Лицо старушки розовело. Разомлевшая, сидела она у меня в кухне, довольно осматривалась, пила чай. И вынашивала, как выяснилось позже, некую мысль.

Однажды, после очередной домашней ссоры, она постучала клюкой в мою дверь. «Возьми меня к себе, – плаксиво сказала, едва забравшись на высокое крыльцо и притворив за собой дверь. – Я половину пенсии тебе буду отдавать!»

Как вам это понравится?

Как могла, я успокоила ее, сказала все слова, которые можно в такой ситуации сказать, но отказалась решительно. «Это ваша семья, надо терпеть». Легко сказать: терпеть! Раздавать советы, как известно, значительно легче, чем следовать им.

Но деваться было некуда. Так все и шло. Так они и жили – Лида с матерью да горькое ее непутевое чадо, от которого одни слезы. И вот однажды по весне я увидела у дверей Лидиной квартиры детскую коляску, а в ней дитя посапывает розовым носиком. Что за притча? Лиду я ни в чем таком не подозревала – она уж в летах, да и беременной ее не видела. Лида высокая, худая, с длиннющими ногами, всегда ярко накрашенная. Блондинка со взбитыми в пену волосами. Стареющая красавица.

Но позади зима. Холодное, темное время года, когда спешишь в тепло и проскакиваешь мимо удивительных событий и явлений. Вот и я проморгала Лидину беременность. Да она, понятно, и не афишировала ее.

Моя дочка, вместилище всех дворовых новостей, доложила, что тетя Лида родила девочку. Вот эту самую Марину.

«Как можно! – подумала я тогда, – родить от женатого мужчины!»

Была я в то время неофиткой и очень строго судила всех и вся.

Отец девочки еще какое-то время ставил машину, приметную такую, темно-изумрудного цвета, под моими окнами. Приезжал навестить дочку. Но потом исчез. Классика…

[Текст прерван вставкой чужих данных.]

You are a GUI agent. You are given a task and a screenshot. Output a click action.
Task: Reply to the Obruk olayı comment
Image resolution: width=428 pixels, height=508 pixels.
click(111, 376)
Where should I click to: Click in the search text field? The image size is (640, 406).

И стали они жить – сначала вчетвером. А потом убили Лидиного сына. После очередной кражи. Трагедия. Похоронили его тихо, даже во двор из морга не привозили. Да и кто из соседей мог бы, положа руку на сердце, помянуть его добрым словом? Горе одно. Вот тут-то и стало понятно, для чего явилось на свет это чудо ясноглазое – Маринка. Веселая, музыкальная, с огромными, как у мамы, глазищами, она стала утешением двум женщинам в их неизбывном горе. Росла и росла. Училась. Подавала большие надежды в искусстве. Мама и бабушка надышаться ею не могли. Но между собой они по-прежнему не ладили.

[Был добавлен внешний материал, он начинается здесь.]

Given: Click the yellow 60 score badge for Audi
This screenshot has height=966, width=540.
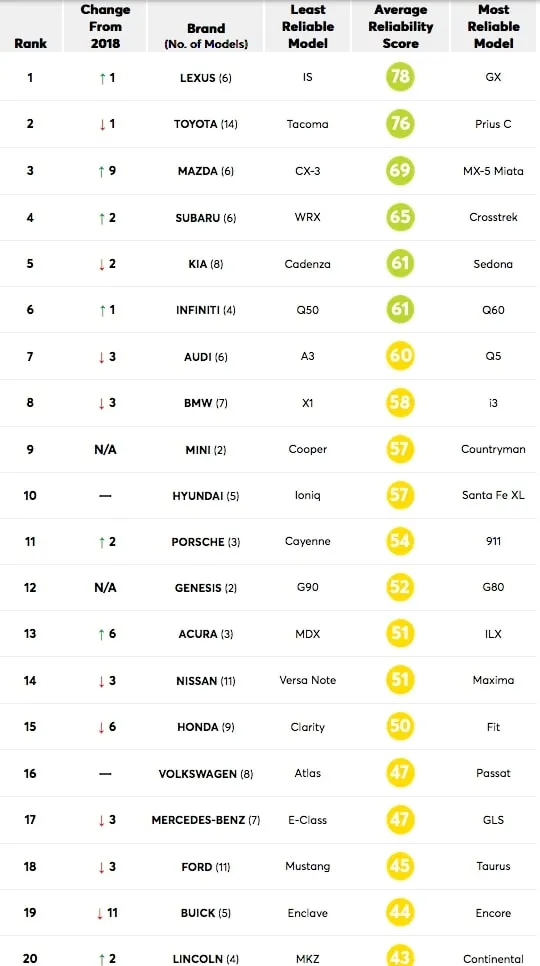Looking at the screenshot, I should click(400, 356).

Баба Настя стерегла, когда я приду с работы, подзывала и совала в руки мятую записку да воровато вынутый из-под фартука баклажан – подарок. В записке – какое лекарство надо купить. Дочь, говорит, не хочет покупать капли, а я без них не могу, слепну. Помню, принесла бабе Насте эти капли. Она приняла их, как драгоценность, а потом схватила мою руку и, прежде чем я успела отдернуть, поцеловала ее! Я была потрясена. И долго еще ходила с ощущением мягких, как у жеребенка, губ на своей руке. Господи, помилуй нас, грешных! Даже если человеку уже восемьдесят, он все равно страстно хочет видеть! И панически боится, что свет померкнет у него в глазах.

Опять и опять приносила баба Настя мне гостинцы – уворованные со стола дочери куски торта вперемешку с раскисшей салфеткой, яблоки, слипшиеся конфеты. И с надеждой смотрела снизу вверх, жалкая, согбенная, с выбившимися из-под косынки белоснежными прядями: ты ведь не бросишь меня?

Когда баба Настя появилась в последний раз, испуганная, она рассказала, что ее хотели убить. Не больше и не меньше. Кто? «Да Лидка с внукой, кто ж еще… Да с хахалем еённым».

Маринка к тому времени уж подросла. Стала с парнями встречаться. Понадобилось пространство. И старухе открытым текстом стали говорить, что зажилась, мол, пора и честь знать. Но это, опять же, со слов бабы Насти. При мне Лида говорила о матери: «Пускай хоть до ста лет живет, мне чё, жалко…» И подкладывала, подкладывала ей на тарелку куски. Это на день рождения меня как-то зазвали, бабе Насте исполнилось на ту пору 90 лет. Мне идти не хотелось, знала, Лиде не нравится, что мать ко мне «шастает» да жалуется на нее, дочь свою.